Suara keras dan ramai dari pintu membuat Danisa memutar bola mata. Knalpot mobil yang dimodifikasi seolah berteriak memekakan telinga. Danisa mendesis. Ia jelas tahu siapa yang baru saja masuk dan membanting pintu dengan keras. Daniel.
Langkah kaki terdengar hingga ke ruang tengah dan mata keduanya bertatapan. Danisa menatap sinis.
"Masih inget rumah lo?" Tanpa mengalihkan pandangan dari laptop, Danisa berkomentar sinis.
Bau feromon bercampur keringat lelaki dan cologne menusuk hidung saat Daniel melewati ruang tamu menuju dapur. Lelaki itu masih mengenakan pakaian futsal dengan kaos kaki panjang bernoda tanah. Ia mengambil air ke gelas sebelum menegaknya sampai habis.
"Festival sekolah sebentar lagi. Sebagai tuang rumah, kita nggak boleh kalah dong!" kilah Daniel.
Danisa berdecak pelan. Setiap tahunnya, cukup banyak sekolah yang mengadakan festival sekolah. Bukan sembarang festival dengan lagu dan perayaan. Akan ada beberapa pertandingan antar sekolah mulai dari olahraga sampai akademis, atau bakat seperti menari atau memasak atau paduan suara, misalnya. Oh, dan juga, selama satu bulan penuh, akan ada banyak stan makanan di lapangan.
Danisa, jelas, tidak pernah ambil bagian dalam apapun. Kecuali, memborong semua makanan di stan. That's it!
"Ngomong-ngomong..." Daniel menatap jahil.
"Siapa yang duduk sama Samudera nih, gue lihat-lihat akrab!" Daniel langsung menggoda. Ia meletakan tas olahraganya asal di sofa lalu membanting diri di sebelah tasnya.
Danisa memutar bola mata untuk kedua kalinya. Ia mengangkat wajah dari laptopnya. "Siapa yang akrab? Gila ya, lo?"
Daniel tak menjawab. Ia hanya memicing sinis. Dengan sembarangan, tangannya terulur untuk mengambil gelas yang masih menyisakan jus jambu di atas meja lalu menegaknya hingga tak tersisa. Sudut matanya dapat melihat wajah protes Danisa.
"Ambil sendiri di kulkas!"komplain Danisa kesal.

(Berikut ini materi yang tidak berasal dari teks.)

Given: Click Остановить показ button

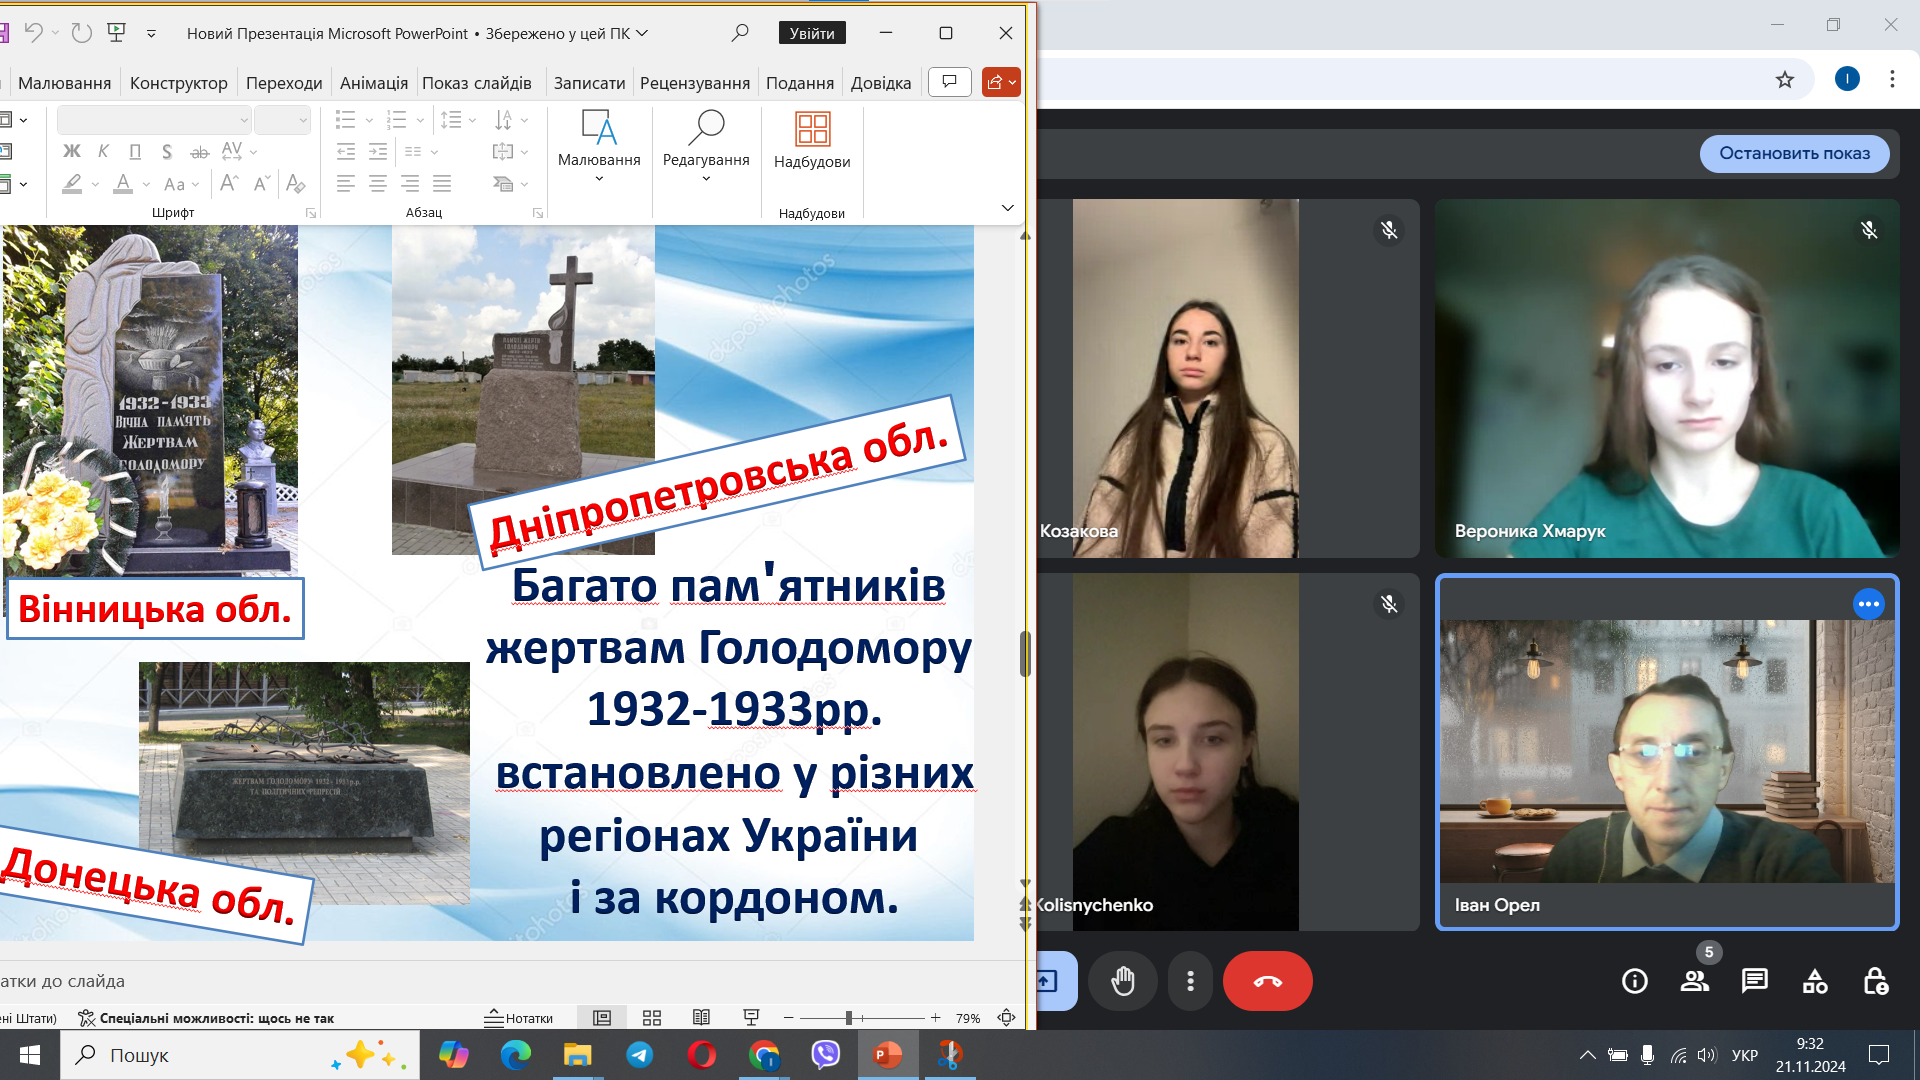Looking at the screenshot, I should 1794,153.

Daniel cengengesan. Ia tahu, masih ada dua kotak jus di dalam kulkas. Hanya saja, ia lebih suka mengerjai adik perempuannya.
"Ngomongin Samudera, lo kenal dia?" tanya Danisa. Ia meletakan laptop-nya di atas meja pendek.
Dagu Daniel mengangguk seraya mengambil camilan keripik kentang yang juga merupakan milik adiknya. "Dia satu SMP sama gue." Mata Daniel mengerling jahil. "Kenapa? Lo pengen tahu apa soal dia?"
Dengan kesal, Danisa memukul bahu Daniel pelan. "Ngapain gue pengen tahu soal cowok itu!" ucapnya ketus.
"Dulu dia anak eksis, populer, terkenal gitu, kayak gue sekarang," cerocos Daniel dengan nada percaya diri yang amat tinggi hingga membuat Danisa mual. "Kapten tim basket, paling brutal, anak kepala yayasan, tipikal cowok yang lo suka baca di novel itu deh."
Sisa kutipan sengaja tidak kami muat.